First, in common usage, a person who is a “natural born” citizen would appear to be someone who does not have to be naturalized; indeed, the dictionary definition of “natural-born” is, as noted earlier, “having a specified status or character by birth.” In addition, the dictionary definition of “naturalize” is to “admit (an alien) to the rights and status of citizenship.” These definitions appear to rule out the possibility of overlap between the categories “natural born” and “naturalized.” Moreover, as noted earlier, the Naturalization Act of 1790 draws on British common law, which treats people born overseas to British parents as “natural born” British citizens, and therefore reinforces the view that, from the Founder’s point of view, “natural born” and “naturalized” are mutually exclusive.

In the 1790 Act, however, Congress also appears to use its power to regulate naturalization as a way to clarify the “natural born” citizen category. In fact, the caption of the 1790 Act, “to establish a uniform rule of naturalization,” is taken straight from the naturalization clause of the Constitution. Thus, a literal interpretation of this action by the first Congress is that the Founding Fathers, who dominated this Congress, believed that the right to define “natural born” was conferred by the “naturalization” clause. This interpretation is entirely consistent with a statement made to the Constitutional Convention by Alexander Hamilton on August 13, 1787. “He moved that the section [on eligibility for Congress] be altered so as to require merely citizenship & inhabitancy. The right of determining the rule of naturalization will then leave a discretion to the Legislature on this subject which will answer every purpose.”(25) Unfortunately, however, the term “natural born” does not appear in any naturalization legislation passed since 1790.(26)

Ultimately, the problem is that the Constitution does not indicate whether people can be declared “natural born” through the naturalization process. The result, according to one scholar, is that “there may still be room for qualification as a natural born citizen even thought the process of acquisition at birth abroad was characterized as naturalization.”(27)

A strict, some might say strained, reading of the dictionary definitions provides some support for this interpretation. The dictionary defines “native-born” as “belonging to or associated with a particular place (as a country) by birth therein” and an alternative phrasing of the definition of “naturalize” is “to confer the rights and privileges of a native subject or citizen” (emphasis added). According to these definitions, “natural-born” is a broader category than “native-born,” and people who are not “native-born,” including people born overseas to American parents, must be “naturalized.”

Although the U.S. Supreme court has never ruled directly on the “natural born citizen” clause, it has issued several opinions in naturalization cases that refer to it. The language in these cases always comes down on the side of the view that “natural born” and “naturalized” are mutually exclusive categories. The clearest language comes from Luria v. United States. “Under our Constitution,” the Supreme Court declared, “a naturalized citizen stands on an equal footing with the native citizen in all respects save that of eligibility to the Presidency.”(28) As a result, the Supreme Court would have to amend its own language to find that “naturalized” citizens can be declared “natural born.”

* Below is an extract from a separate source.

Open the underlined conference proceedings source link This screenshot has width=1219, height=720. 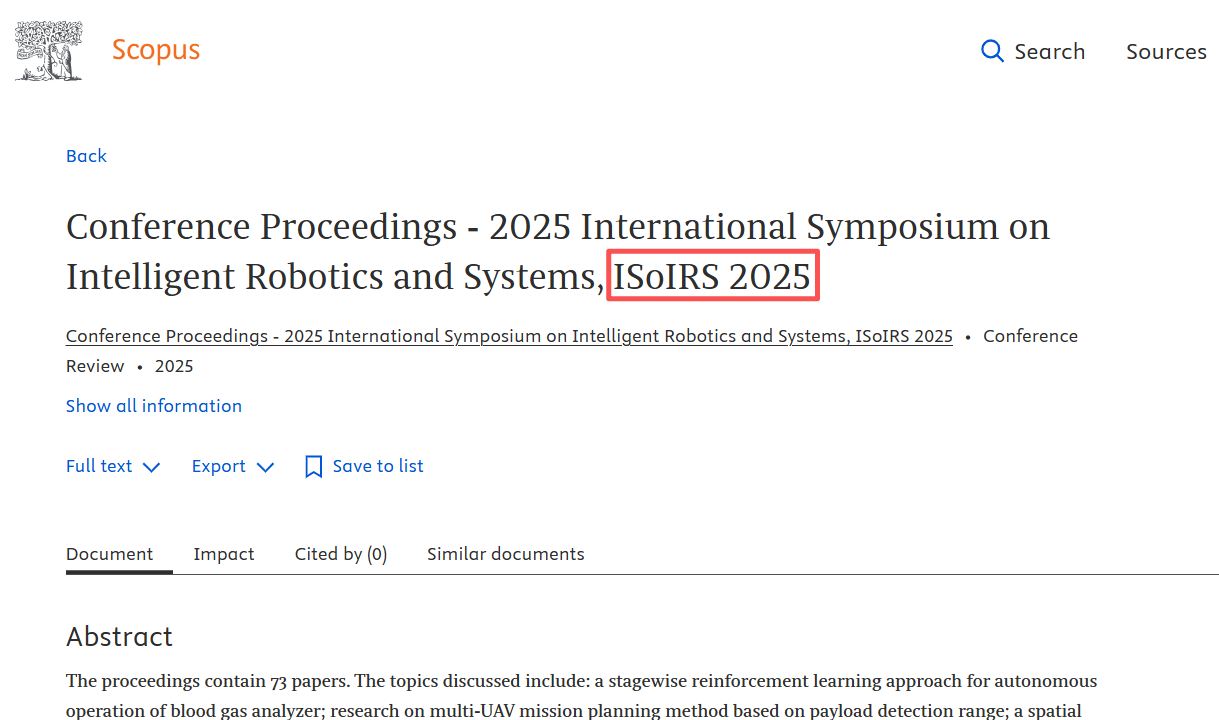point(509,336)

As noted earlier, a finding that Congress has to power to declare that some categories of “naturalized” citizens are also “natural born” would be only the first step in providing full citizenship for foreign-born adoptees. The required second step is a finding that foreign-born adoptees are one of the categories to which this power applies. On this point there is very little to go on. After all, it is inconceivable that the Founding Fathers had foreign-born adoptees in mind when they wrote the “natural born citizen” clause. Moreover, the only category of citizens that might be declared both “naturalized” and “natural born” under existing precedents consists of people born overseas to American citizens. Even in this case, however, the precedents are unclear, and the Supreme Court might find that people in this category are “natural born” and not “naturalized.” As pointed out earlier, this is the opinion expressed by a Cabinet Committee in 1940. If so, then foreign-born adoptees would be the only category claiming to be both “naturalized” and “natural born.”

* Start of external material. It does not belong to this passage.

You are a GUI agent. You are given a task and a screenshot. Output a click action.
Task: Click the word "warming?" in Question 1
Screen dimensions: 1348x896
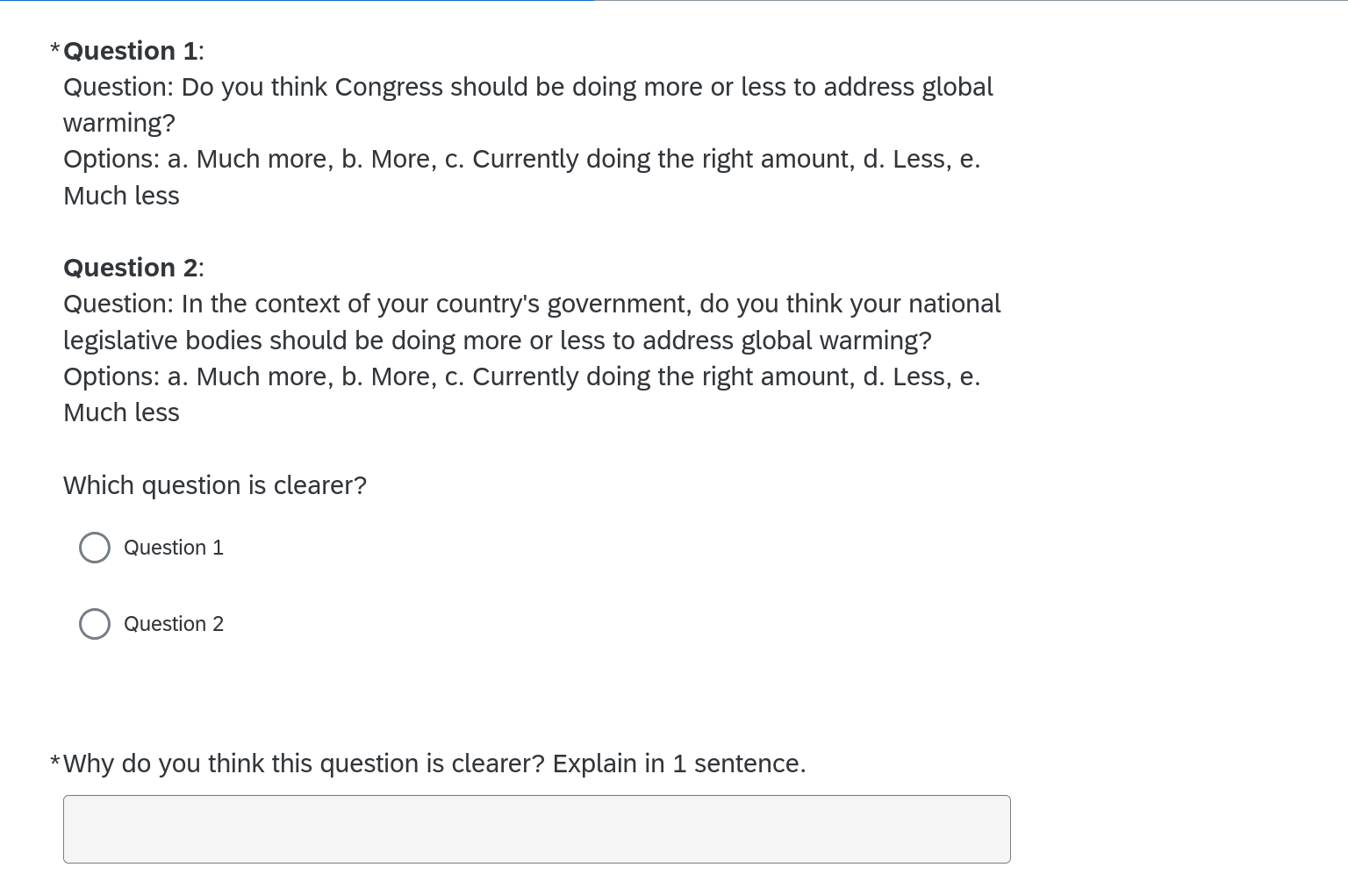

An illustration of the uncertainty surrounding the “natural born citizen” clause can be found in the debate about whether it covers people born overseas to American parents. After his detailed review of this question, Gordon strongly endorses the interpretation that a person born abroad to U.S. citizens is “natural born,” but adds:

I must concede that the picture is clouded by elements of doubt. These doubts will unquestionably persist until they are eliminated by a constitutional amendment, a definitive judicial decision, or the election and accession of a President who was ‘natural-born’ outside of the United States…. [I]t may eventually be necessary to amend the Constitution in order to remove the ambiguity.(29)

The existence of this much ambiguity concerning a question that has explicitly appeared in British law since 1677 and in American law since 1790, certainly raises questions about the possibility of a legislative solution to a related but intrinsically more difficult question that has never been addressed by law before.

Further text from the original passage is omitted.